[EXERCISE] Rewrite the material below, changing every "each given word" to "each listed word" and leaving everything else as it is.

• • • •

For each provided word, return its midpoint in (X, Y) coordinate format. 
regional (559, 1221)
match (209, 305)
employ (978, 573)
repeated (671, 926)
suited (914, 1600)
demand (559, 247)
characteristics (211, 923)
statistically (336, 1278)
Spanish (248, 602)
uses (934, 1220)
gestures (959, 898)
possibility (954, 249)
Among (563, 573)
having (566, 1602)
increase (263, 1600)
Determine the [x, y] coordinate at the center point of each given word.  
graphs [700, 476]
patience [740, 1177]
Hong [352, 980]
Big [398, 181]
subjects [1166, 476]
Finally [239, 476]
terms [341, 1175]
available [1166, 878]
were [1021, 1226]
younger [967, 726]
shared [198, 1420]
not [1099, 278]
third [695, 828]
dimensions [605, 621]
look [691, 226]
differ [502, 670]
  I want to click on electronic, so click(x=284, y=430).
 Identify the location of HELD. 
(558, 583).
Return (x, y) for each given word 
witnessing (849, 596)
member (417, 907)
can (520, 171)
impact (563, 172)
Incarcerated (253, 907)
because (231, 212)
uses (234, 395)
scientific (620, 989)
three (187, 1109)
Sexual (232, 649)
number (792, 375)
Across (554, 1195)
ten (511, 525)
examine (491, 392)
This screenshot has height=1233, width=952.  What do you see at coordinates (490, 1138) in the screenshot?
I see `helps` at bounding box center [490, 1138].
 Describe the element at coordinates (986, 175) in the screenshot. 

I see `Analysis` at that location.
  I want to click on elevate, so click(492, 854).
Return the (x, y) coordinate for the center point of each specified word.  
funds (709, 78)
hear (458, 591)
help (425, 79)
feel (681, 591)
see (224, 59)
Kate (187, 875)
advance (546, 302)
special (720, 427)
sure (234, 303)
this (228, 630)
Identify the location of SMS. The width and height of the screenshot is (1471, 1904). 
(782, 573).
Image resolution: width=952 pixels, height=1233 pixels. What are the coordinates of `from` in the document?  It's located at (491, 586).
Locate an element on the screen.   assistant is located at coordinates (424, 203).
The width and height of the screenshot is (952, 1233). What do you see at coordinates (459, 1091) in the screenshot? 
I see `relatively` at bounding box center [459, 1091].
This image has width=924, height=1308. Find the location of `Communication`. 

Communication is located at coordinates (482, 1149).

• • • •

[WORKED SOLUTION]
For each provided word, return its midpoint in (X, Y) coordinate format. 
regional (559, 1221)
match (209, 305)
employ (978, 573)
repeated (671, 926)
suited (914, 1600)
demand (559, 247)
characteristics (211, 923)
statistically (336, 1278)
Spanish (248, 602)
uses (934, 1220)
gestures (959, 898)
possibility (954, 249)
Among (563, 573)
having (566, 1602)
increase (263, 1600)
Determine the [x, y] coordinate at the center point of each listed word.  
graphs [700, 476]
patience [740, 1177]
Hong [352, 980]
Big [398, 181]
subjects [1166, 476]
Finally [239, 476]
terms [341, 1175]
available [1166, 878]
were [1021, 1226]
younger [967, 726]
shared [198, 1420]
not [1099, 278]
third [695, 828]
dimensions [605, 621]
look [691, 226]
differ [502, 670]
  I want to click on electronic, so click(x=284, y=430).
 Identify the location of HELD. 
(558, 583).
Return (x, y) for each listed word 
witnessing (849, 596)
member (417, 907)
can (520, 171)
impact (563, 172)
Incarcerated (253, 907)
because (231, 212)
uses (234, 395)
scientific (620, 989)
three (187, 1109)
Sexual (232, 649)
number (792, 375)
Across (554, 1195)
ten (511, 525)
examine (491, 392)
This screenshot has height=1233, width=952.  What do you see at coordinates (490, 1138) in the screenshot?
I see `helps` at bounding box center [490, 1138].
 Describe the element at coordinates (986, 175) in the screenshot. 

I see `Analysis` at that location.
  I want to click on elevate, so click(492, 854).
Return the (x, y) coordinate for the center point of each specified word.  
funds (709, 78)
hear (458, 591)
help (425, 79)
feel (681, 591)
see (224, 59)
Kate (187, 875)
advance (546, 302)
special (720, 427)
sure (234, 303)
this (228, 630)
Identify the location of SMS. The width and height of the screenshot is (1471, 1904). 
(782, 573).
Image resolution: width=952 pixels, height=1233 pixels. What are the coordinates of `from` in the document?  It's located at (491, 586).
Locate an element on the screen.   assistant is located at coordinates (424, 203).
The width and height of the screenshot is (952, 1233). What do you see at coordinates (459, 1091) in the screenshot? 
I see `relatively` at bounding box center [459, 1091].
This image has width=924, height=1308. Find the location of `Communication`. 

Communication is located at coordinates (482, 1149).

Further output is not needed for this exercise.